Viajar hoje é percorrer o labirinto de linhas vermelhas que o vírus vai desenhando pelo Mundo, um jogo de tabuleiro num mapa verdadeiro, onde se contam casos e probabilidades, estatísticas e confinamentos, e onde sobra sempre a geografia do desejo, a caligrafia da saudade, a nostalgia dos lugares fechados aos quais não sabemos quando poderemos regressar. O vírus ergue fronteiras em cima de fronteiras, separa no papel os planos de viagem e reserva um lugar para cada um de nós que cada um de nós simplesmente recusa. O vírus é violento e revolucionário e procura com perícia a persistência da vulnerabilidade humana.
Viajar é também o exercício errante de ir pelo Mundo e observar nos outros aquilo que também existe em cada um de nós. Ver para nos vermos. Conhecer para nos conhecermos. Nesta aventura, se numa noite de Verão um viajante chegar, chega também a observação das grandes e pequenas coisas que preenchem a aparente banalidade de um gesto inconsciente e repetido – a colecção de gestos que nos fazem humanos na sequência secular e diária das interacções codificadas no comportamento da espécie. Esta colecção de gestos é como um frágil castelo de cartas construído com o critério, com a consciência, com a inteligência que se expande em cada momento e em cada século. Este património de práticas tem uma fragilidade constitutiva, ameaçado por todas as contingências e por todos os cataclismos. A sua sobrevivência deve-se ao simples facto de que cada carta é suportada por todas as cartas, a sobrevivência deve-se à propagação da vulnerabilidade partilhada que se transforma num edifício concreto que suporta e sustenta uma identidade. Na esquina mais próxima de uma cidade finita, no horizonte mais distante de um império infinito, a fragilidade do castelo de cartas é a marca de uma estrutura complexa que designamos por civilização. Para o verdadeiro viajante o Mundo é um escritório involuntário onde se esconde toda a filosofia e uma breve notícia do fim.

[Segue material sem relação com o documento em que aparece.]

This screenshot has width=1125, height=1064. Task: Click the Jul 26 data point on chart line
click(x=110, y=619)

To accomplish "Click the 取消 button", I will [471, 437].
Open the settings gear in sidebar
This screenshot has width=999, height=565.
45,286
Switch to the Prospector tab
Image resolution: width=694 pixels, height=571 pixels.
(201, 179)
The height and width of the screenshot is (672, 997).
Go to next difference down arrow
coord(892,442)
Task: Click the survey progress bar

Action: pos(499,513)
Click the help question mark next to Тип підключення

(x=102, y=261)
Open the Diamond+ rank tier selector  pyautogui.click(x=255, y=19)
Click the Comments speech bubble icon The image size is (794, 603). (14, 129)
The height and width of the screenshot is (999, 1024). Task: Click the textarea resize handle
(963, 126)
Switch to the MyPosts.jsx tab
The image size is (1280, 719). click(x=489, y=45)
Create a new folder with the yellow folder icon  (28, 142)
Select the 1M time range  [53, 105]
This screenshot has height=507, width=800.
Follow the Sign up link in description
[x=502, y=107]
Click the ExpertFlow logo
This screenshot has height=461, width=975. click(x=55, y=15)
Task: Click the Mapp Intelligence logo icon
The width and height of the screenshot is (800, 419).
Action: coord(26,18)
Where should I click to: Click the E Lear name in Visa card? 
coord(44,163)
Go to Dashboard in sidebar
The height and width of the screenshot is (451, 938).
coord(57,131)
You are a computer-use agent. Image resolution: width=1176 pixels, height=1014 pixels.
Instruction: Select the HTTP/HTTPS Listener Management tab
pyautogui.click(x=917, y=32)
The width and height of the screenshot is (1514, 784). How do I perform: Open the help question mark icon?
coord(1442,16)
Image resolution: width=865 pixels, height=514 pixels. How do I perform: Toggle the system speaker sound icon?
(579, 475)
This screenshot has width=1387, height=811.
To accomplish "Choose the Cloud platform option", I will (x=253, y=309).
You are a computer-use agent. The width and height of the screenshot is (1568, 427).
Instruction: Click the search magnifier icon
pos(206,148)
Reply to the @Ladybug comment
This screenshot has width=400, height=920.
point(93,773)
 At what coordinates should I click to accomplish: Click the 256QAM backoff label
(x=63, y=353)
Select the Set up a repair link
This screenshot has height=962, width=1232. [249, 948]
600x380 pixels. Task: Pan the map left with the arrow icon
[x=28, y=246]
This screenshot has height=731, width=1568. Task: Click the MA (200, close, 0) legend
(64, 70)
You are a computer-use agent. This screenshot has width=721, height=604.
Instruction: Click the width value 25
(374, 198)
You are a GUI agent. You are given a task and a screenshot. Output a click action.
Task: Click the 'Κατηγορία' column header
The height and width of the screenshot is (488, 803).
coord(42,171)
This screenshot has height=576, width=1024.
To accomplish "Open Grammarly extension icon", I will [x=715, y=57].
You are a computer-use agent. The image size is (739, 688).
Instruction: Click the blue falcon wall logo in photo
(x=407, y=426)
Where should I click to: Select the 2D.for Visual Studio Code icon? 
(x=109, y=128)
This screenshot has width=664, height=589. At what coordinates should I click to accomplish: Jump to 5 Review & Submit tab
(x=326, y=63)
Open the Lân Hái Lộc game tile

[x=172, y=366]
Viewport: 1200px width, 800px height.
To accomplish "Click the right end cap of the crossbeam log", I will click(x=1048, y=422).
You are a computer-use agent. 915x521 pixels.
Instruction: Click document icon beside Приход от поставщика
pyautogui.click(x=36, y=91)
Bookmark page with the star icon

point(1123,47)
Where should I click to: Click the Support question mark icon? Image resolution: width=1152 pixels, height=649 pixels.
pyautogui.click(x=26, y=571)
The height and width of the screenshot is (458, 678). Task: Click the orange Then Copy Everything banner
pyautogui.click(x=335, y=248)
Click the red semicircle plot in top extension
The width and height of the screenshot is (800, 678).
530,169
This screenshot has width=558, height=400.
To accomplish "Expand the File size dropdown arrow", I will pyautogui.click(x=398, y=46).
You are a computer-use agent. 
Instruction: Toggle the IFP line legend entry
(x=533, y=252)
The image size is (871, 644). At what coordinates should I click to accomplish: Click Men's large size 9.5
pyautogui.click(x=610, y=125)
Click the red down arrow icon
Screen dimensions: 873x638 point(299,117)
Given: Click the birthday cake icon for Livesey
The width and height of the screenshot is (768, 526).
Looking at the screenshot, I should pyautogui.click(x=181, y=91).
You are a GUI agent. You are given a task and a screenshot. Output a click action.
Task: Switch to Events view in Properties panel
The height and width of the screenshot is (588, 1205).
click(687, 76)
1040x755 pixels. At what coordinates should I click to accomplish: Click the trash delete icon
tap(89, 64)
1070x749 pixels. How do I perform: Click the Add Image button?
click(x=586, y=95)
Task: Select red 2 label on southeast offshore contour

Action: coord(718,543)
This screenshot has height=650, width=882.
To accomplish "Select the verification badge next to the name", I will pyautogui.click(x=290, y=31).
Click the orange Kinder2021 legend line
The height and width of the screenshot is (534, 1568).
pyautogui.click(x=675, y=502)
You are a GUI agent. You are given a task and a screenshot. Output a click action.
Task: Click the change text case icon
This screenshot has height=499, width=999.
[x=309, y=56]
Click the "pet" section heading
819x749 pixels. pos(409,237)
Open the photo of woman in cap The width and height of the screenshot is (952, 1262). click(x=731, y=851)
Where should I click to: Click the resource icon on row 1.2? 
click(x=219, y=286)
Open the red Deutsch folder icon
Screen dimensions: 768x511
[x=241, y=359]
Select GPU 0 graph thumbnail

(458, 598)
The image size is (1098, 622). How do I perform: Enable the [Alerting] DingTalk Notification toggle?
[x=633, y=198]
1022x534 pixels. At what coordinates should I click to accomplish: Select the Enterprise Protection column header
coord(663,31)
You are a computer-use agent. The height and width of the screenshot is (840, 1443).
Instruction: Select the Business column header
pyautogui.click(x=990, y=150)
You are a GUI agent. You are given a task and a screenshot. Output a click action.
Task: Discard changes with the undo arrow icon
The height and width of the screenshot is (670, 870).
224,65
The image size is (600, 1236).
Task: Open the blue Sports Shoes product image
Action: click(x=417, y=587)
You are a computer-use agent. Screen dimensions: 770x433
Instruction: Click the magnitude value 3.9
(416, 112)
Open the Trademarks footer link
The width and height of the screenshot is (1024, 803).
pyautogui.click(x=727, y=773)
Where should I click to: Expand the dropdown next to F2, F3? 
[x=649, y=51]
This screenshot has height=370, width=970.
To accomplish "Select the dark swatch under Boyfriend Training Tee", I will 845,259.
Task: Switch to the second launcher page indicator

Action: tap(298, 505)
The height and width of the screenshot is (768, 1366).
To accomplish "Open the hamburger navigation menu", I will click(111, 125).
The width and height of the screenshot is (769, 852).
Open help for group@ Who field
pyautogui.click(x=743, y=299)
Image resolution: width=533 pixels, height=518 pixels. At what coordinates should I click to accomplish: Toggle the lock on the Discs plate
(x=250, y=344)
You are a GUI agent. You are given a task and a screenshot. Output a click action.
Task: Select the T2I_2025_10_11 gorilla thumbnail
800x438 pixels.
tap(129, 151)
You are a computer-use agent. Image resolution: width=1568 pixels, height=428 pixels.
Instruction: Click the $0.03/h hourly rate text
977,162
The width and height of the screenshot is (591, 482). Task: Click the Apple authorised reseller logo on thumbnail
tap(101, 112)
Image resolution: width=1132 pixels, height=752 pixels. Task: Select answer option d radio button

O vírus rasga-nos com um dilema sem solução – partir ou ficar. Partir não é sinal de vitória tal como ficar não é sinal de derrota. O acto de viver existe diariamente com o gesto de morrer, e como membros de uma comunidade de destino temos uma responsabilidade permanente em preservar as nossas vidas e em respeitar ou outros que ocupam os seus lugares no misterioso castelo de cartas. Qualquer dano causado ao outro é um dano causado a nós através do edifício colorido e complexo que designamos por sociedade. O vírus coloca-nos numa posição insuportável próxima da mutilação – o acto de amputar os dedos da mão esquerda com a força dos dedos da mão direita. Uma escolha impossível num Verão que acabará sempre por incomodar na memória.